BC CDC flags 10 more flights for COVID-19 exposure

Nov 10 2020, 1:15 pm

The BC Centre for Disease Control has flagged another 10 flights through the province’s major airports because they carried coronavirus-positive passengers on board.

On Monday evening, the CDC added details about the flights to its website.

On November 4, Air Canada flight 123 from Toronto to Vancouver had a contagious person sitting between rows 31 to 35. The same day, Air Canada flight 106 from Vancouver to Toronto had an infected passenger sitting between rows 31 to 35.

On November 3, Air Canada flight 305 from Montreal to Vancouver carried an infectious person on board, though the CDC hasn’t identified where they were sitting.

On November 2, WestJet flight 711 from Toronto to Vancouver had a contagious person sitting between rows 14 and 20. The same day, Swoop flight 406 from Toronto to Abbotsford carried someone with the virus seated between row 25 and row 31.

On November 1, Air Canada flight 314 from Vancouver to Montreal carried another person infected with coronavirus, although it’s not known where they were sitting.

On October 31, Alaska Airlines flight 3304 from Seattle to Vancouver also carried an infected person on board, and again the CDC doesn’t say where they were sitting.

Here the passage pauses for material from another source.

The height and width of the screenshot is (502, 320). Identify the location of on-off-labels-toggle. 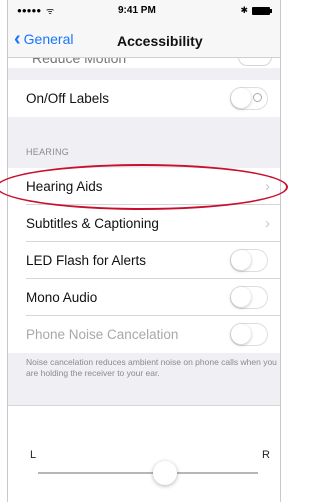
(249, 98).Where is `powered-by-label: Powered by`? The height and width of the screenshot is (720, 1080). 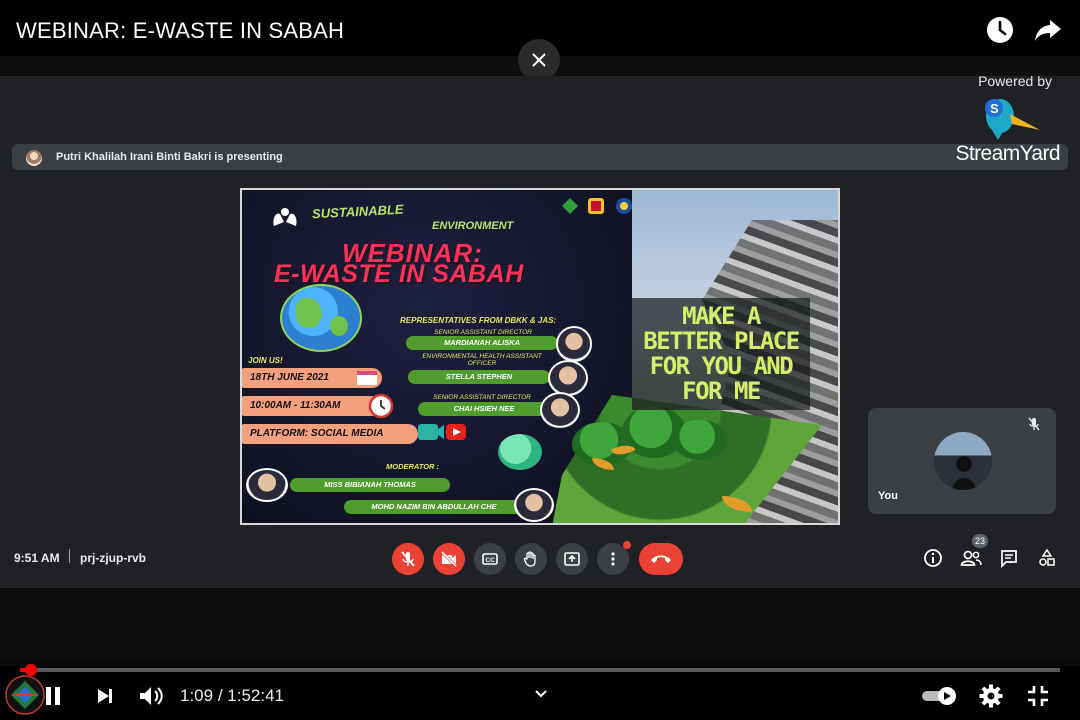 powered-by-label: Powered by is located at coordinates (1015, 81).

On October 28, WestJet flight 164 from Vancouver to Edmonton had someone who would later test positive for COVID-19 sitting between row 17 and 23.

On October 27, Air Canada flight 855 from London, England, to Vancouver had someone with the virus sitting between rows 39 to 45. The same day, Air Canada flight 226 from Vancouver to Calgary also carried an infected person between row 1 and row 7.

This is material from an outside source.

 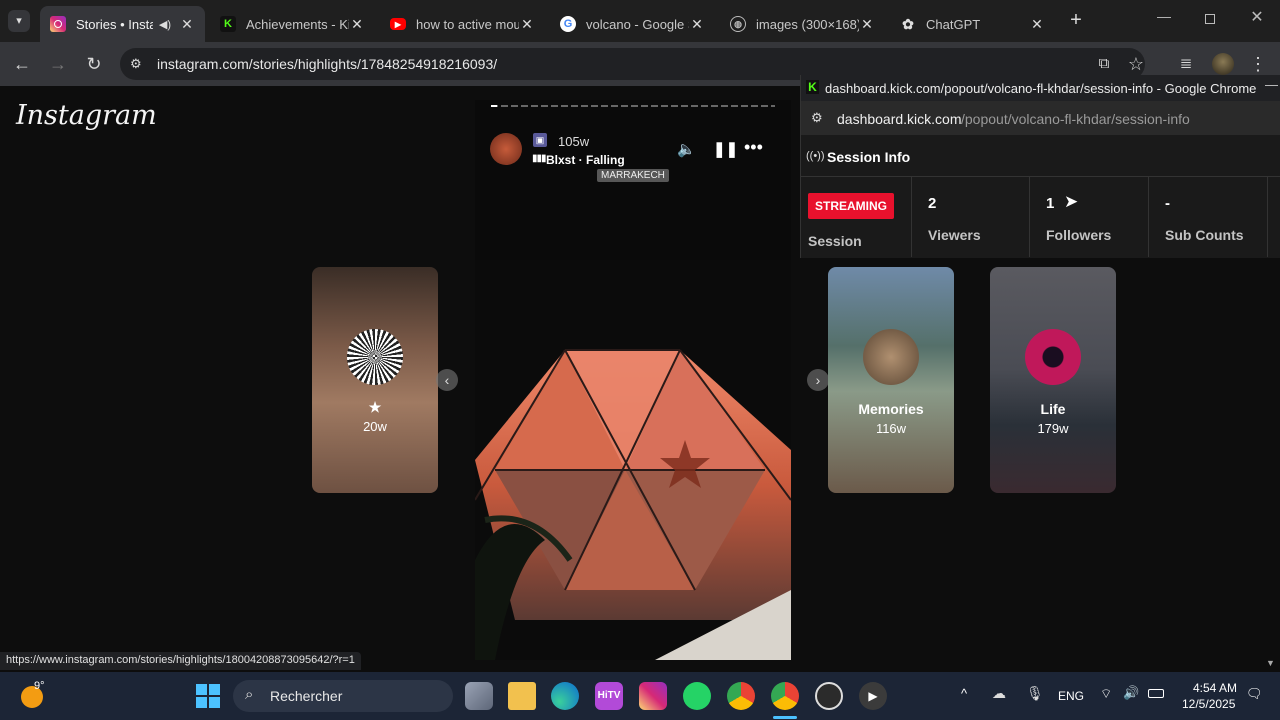 I want to click on session-info-title: Session Info, so click(x=869, y=157).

Although many flights have carried infected individuals since the pandemic began, Canada’s Chief Public Health Officer Dr. Theresa Tam said Tuesday there have been very few reports of viral transmission in-flight.

“There’s been very few reports, extremely rare reports actually, of transmission aboard aircrafts,” she said. “The modern aircraft is actually really good in terms of air exchanges and the way that airflow occurs in the cabin.”